Sunday's national vote concluded with a growing presence of the far-right in parliament - a first in decades in Spain - and no party with a clear mandate to govern.
The elections were called by Prime Minister Pedro Sanchez, with the hopes of gaining enough support to form a government after he failed to do so in April's snap election.
But the move proved a miscalculation by Sanchez leaving the country visibly divided.
Left vs Right
The Prime Minister's left-of-centre Socialists won most seats, but fell short of a majority in the 350 seat chamber.
That means if selected to form a government, Sanchez will need to make coalitions and deals across the board if his party wants to have some say in governing the country.
Party secretary Jose Abalos said on Monday that Sanchez will meet with party leaders in the coming days, but coalitions will not be built with anyone from the right.
But right-wing voters gave the Vox party a boost with 52 seats, making it the parliament's third-largest party behind the Socialists and the conservative Popular Party, which took 88 seats.

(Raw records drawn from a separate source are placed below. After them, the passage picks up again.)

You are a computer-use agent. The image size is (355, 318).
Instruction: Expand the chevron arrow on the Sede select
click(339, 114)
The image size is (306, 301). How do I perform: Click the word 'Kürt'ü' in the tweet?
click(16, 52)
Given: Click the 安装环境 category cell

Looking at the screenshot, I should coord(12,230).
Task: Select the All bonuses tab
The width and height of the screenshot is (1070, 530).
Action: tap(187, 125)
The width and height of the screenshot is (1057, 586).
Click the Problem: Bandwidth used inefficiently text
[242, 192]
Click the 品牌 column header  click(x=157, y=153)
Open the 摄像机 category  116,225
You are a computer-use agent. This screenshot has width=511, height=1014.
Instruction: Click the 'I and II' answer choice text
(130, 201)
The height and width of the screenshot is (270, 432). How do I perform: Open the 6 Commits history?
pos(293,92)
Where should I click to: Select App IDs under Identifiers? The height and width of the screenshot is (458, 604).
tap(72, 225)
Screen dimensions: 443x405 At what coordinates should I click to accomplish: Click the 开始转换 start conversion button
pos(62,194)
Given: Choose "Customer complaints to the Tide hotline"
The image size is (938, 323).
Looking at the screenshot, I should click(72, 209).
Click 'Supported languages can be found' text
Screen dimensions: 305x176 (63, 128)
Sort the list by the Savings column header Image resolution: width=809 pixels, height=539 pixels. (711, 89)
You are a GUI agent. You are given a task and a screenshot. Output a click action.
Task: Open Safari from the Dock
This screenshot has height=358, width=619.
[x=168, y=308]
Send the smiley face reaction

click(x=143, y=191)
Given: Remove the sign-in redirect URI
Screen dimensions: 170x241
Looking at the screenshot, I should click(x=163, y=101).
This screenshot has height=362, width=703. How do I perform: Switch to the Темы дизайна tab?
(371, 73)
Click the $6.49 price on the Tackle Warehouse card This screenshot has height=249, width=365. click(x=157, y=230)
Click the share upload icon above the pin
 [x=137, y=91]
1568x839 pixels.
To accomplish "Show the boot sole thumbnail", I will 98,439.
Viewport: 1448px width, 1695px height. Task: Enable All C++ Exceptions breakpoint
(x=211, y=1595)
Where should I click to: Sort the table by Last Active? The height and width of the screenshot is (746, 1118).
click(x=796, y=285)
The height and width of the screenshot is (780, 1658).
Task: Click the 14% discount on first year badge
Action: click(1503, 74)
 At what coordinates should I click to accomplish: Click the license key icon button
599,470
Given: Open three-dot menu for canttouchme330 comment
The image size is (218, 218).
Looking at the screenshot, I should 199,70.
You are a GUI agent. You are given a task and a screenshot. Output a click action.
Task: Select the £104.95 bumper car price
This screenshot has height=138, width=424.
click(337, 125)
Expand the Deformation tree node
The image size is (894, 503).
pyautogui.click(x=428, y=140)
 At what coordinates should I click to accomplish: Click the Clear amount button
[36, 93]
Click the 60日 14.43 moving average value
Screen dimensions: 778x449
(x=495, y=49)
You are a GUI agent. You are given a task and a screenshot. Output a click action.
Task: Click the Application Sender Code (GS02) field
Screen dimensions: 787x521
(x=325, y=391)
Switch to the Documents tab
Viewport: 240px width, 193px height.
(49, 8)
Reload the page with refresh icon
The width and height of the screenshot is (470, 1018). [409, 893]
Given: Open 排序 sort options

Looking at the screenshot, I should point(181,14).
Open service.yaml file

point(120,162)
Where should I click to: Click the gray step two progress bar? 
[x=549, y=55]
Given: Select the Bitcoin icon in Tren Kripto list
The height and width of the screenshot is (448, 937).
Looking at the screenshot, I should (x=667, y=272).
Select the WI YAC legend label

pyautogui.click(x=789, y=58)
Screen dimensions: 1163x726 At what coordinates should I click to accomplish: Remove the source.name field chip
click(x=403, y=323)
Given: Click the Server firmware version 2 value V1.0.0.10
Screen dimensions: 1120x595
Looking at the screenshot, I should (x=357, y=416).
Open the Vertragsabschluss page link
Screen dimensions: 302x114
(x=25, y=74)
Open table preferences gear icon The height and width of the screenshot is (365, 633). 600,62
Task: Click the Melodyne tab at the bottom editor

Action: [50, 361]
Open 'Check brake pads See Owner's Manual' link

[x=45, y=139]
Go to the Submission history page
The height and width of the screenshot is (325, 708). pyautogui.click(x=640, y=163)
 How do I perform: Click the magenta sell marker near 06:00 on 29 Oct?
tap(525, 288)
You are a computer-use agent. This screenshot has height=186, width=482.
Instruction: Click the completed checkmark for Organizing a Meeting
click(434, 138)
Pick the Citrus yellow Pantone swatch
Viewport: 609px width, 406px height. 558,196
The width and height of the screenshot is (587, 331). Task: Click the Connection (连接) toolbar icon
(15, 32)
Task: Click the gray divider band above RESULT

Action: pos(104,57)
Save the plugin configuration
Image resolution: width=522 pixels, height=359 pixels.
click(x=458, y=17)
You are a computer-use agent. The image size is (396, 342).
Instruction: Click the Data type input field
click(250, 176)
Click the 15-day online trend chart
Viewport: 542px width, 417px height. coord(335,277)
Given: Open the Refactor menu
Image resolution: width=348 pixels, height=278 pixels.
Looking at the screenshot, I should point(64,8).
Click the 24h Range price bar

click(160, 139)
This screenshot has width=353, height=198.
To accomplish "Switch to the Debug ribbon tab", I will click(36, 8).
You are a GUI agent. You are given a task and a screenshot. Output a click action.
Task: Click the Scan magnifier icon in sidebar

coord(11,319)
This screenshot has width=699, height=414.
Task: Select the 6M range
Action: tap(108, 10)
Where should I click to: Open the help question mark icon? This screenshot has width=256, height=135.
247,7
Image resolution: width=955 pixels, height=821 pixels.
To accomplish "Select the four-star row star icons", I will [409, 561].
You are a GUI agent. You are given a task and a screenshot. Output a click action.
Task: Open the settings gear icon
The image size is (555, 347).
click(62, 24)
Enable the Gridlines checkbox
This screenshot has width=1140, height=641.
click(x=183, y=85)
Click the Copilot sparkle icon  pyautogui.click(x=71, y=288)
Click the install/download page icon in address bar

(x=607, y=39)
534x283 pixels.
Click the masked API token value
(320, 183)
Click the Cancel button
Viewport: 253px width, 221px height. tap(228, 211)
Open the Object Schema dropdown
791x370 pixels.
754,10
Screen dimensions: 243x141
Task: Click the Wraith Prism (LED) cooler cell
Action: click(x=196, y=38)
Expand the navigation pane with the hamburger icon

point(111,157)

The gains made by both Vox and the Popular Party are likely in response to Spanish nationalist sentiments that have grown out of the Socialists' handling of the secessionist movement in Catalonia.
In response, Catalan supporters resumed their protests by blocking a major highway border pass between France and Spain, vowing to keep it closed for three days.
Right-wing populist and anti-migrant leaders across Europe celebrated Vox's strong showing.
France's Marine Le Pen, the head of the far-right National Rally party, congratulated Vox leader Santiago Abascal, calling his work impressive and “already bearing fruit after only a few years.”
One analyst told AP that Catalan separatists inadvertently helped give rise to the far-right Vox through its disruption of Spanish politics in its bid for independence.
The far-left party Podemos, lamented on Monday that the polls had in fact created one of the strongest extreme-right fronts in Europe.
Parliamentarians will need to choose a house speaker in the coming weeks, followed by talks between King Felipe VI and party leaders so that one of them, likely Sanchez in this case, will be asked to form a government.